Canadian journalist (1840–1901)

Arthur Buies (baptized Joseph-Marie-Arthur; January 24, 1840 – January 26, 1901) was a Canadian journalist and essayist from Quebec. A member of the Royal Canadian Institute, he severely opposed the Canadian Confederation in 1867.

== Biography ==
Arthur Buies was born on January 24, 1840, in Côte-des-Neiges, Montreal. He was the son of William Buie, a Scottish banker, and Marie-Antoinette-Léocadie d'Estimauville, who was from Old French nobility. Buies was the second child overall.

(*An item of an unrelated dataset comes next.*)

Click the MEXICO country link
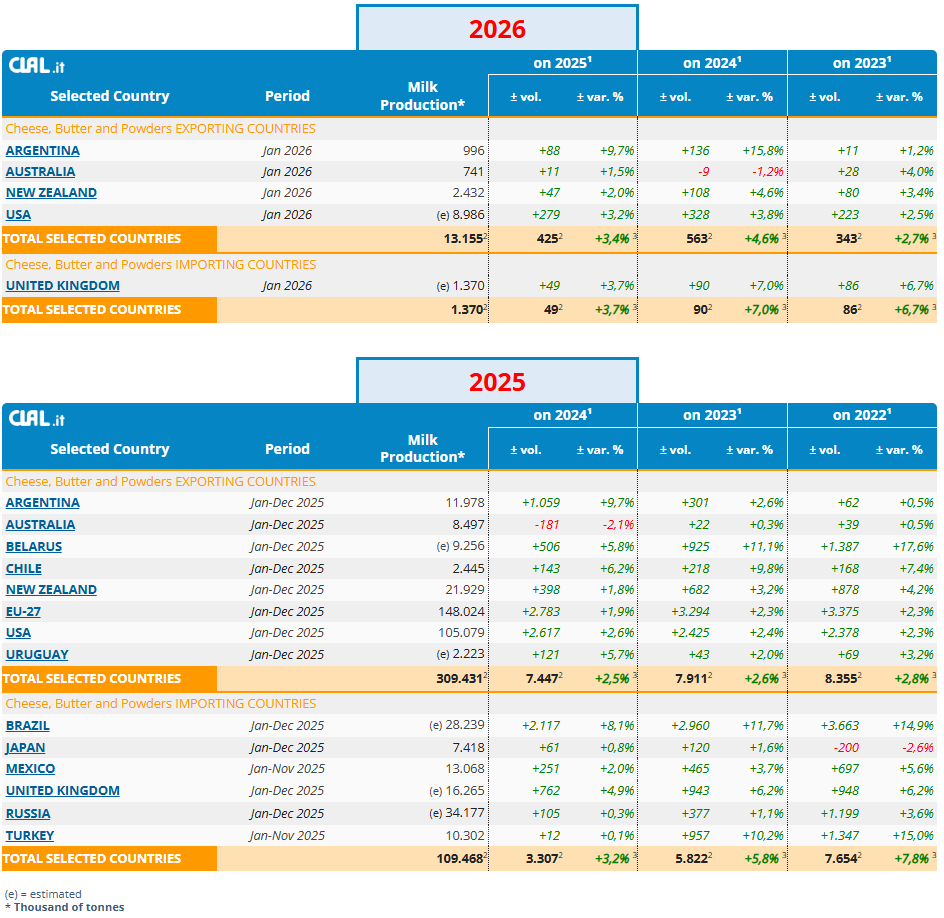 point(30,769)
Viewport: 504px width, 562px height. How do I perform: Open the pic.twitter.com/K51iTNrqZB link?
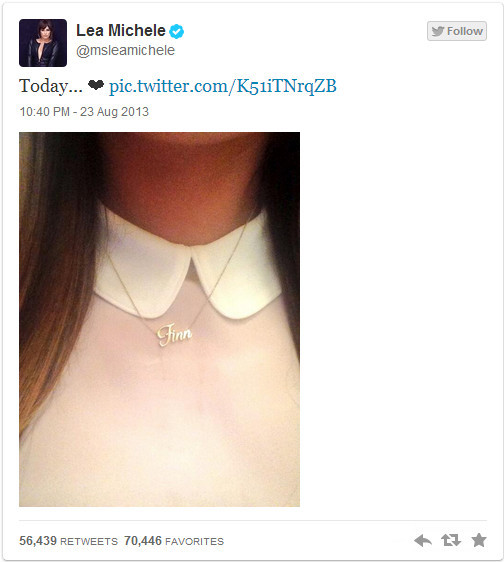click(223, 86)
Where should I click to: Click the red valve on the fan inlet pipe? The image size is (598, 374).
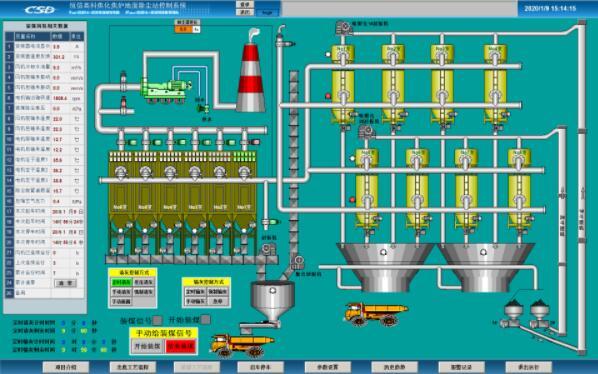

His father was living in New York at the time of Buies' birth. Afterwards in 1841, his parents moved to Guyana, where his father held his position as the postmaster. He and his sister, Victoire, were left with their great-aunts.

Buies attended the Collège de Sainte-Anne-de-la-Pocatière from 1849 to 1854, the Séminaire de Nicolet from 1854 to 1855 and the Petit Séminaire de Québec from 1855 to 1856. In 1860, he gave Latin and English lessons in Palaiseau, France. That same year, Buies joined Garibaldi’s army in Sicily.

== Career ==
In 1862, he moved to Montreal, where he became a member of the Royal Canadian Institute. Buies severely opposed the Canadian Confederation in 1867. In 1868, he published La Lanterne, a satirical newspaper. It ran until 1869. Buies later settled in Quebec City and continued to write about the economic, social, and cultural development of Canada under France. In 1879, he met Antoine Labelle, where they promoted colonization in the Laurentians.

== Personal life and death ==
Buies married Marie-Mila Catellier on August 8, 1887, in Notre-Dame Basilica. They would have five children, two of whom died in infancy. Buies died on January 26, 1901, after suffering from an illness he had gotten prior. He was 61. He was buried in the Notre-Dame de Belmont in Sainte-Foy, Quebec City.